China's new Foreign Investment Law (FIL), which was adopted on 15 March 2019 and will take effect on 1 January 2020, is expected to create a massive new wave of FDI-related legal work in China. This will be due in part to the anticipated further opening up of the services sector (which is dependent on the final outcome of the US-China trade negotiations), but even more opportunities will be created by virtue of pending changes to corporate governance rules applicable to foreign-invested enterprises (FIEs) and as other restrictions on FIEs are removed under the commitments under the FIL to provide national treatment to FIEs.
As a result of these fundamental changes in the legal framework in China, all of the 500,000+ FIEs in China will need to convert in LLCs under the Company Law by the end of 2024, and the vast majority of the 120,000+ Sino-foreign JVs are expected to renegotiate their JV contracts and replace them with shareholders agreements that conform both to international standards and the requirements of the Company Law.
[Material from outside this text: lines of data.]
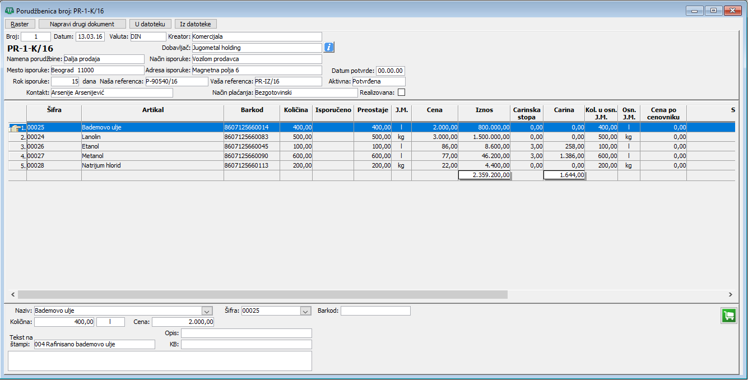The width and height of the screenshot is (748, 380).
Task: Click the green shopping cart icon
Action: pyautogui.click(x=728, y=316)
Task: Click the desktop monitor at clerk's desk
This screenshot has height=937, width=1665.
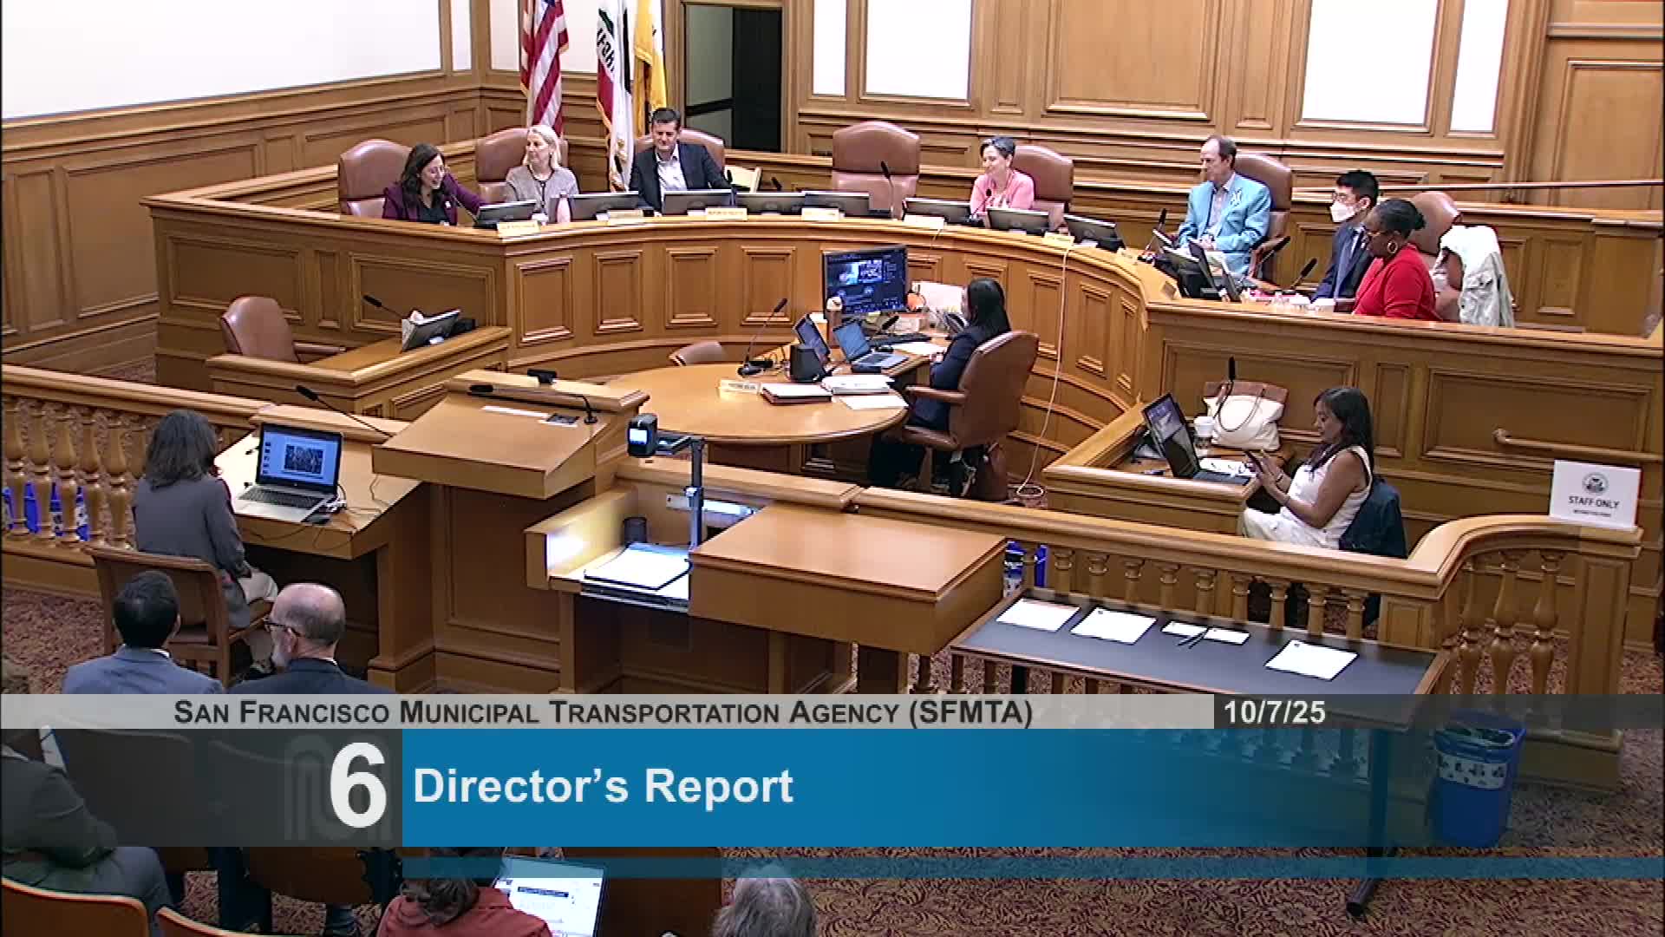Action: point(864,279)
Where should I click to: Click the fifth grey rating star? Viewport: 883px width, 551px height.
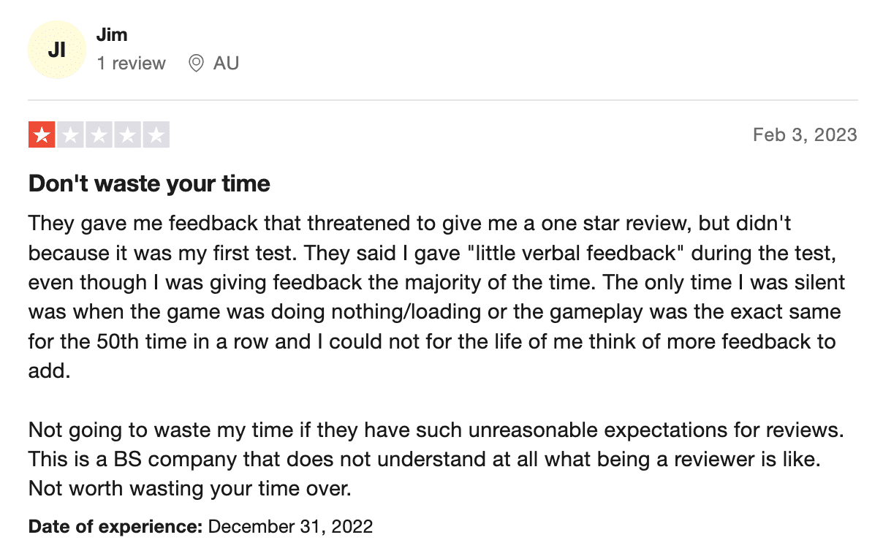point(156,135)
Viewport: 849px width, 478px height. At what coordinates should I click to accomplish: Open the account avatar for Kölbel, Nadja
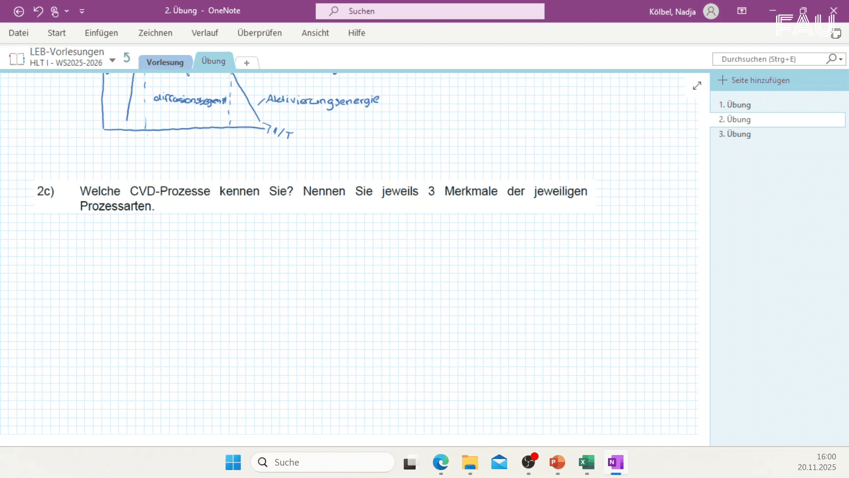711,11
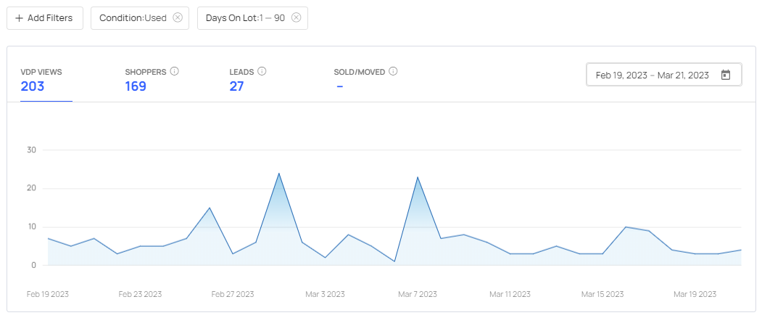Click the info icon beside Sold/Moved

[393, 71]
Anticipated changes to thin capital rules and restrictions on use of foreign currency capital injections for downstream investments currently applicable to FIEs will also drive opportunities to re-engineer the capital structure and group corporate structures of FIEs.
So the new FIL will impact not only all new FIEs but also all existing FIEs in China, creating significant extended spikes in demand for legal support for related restructuring work, all within a relatively narrow window of time.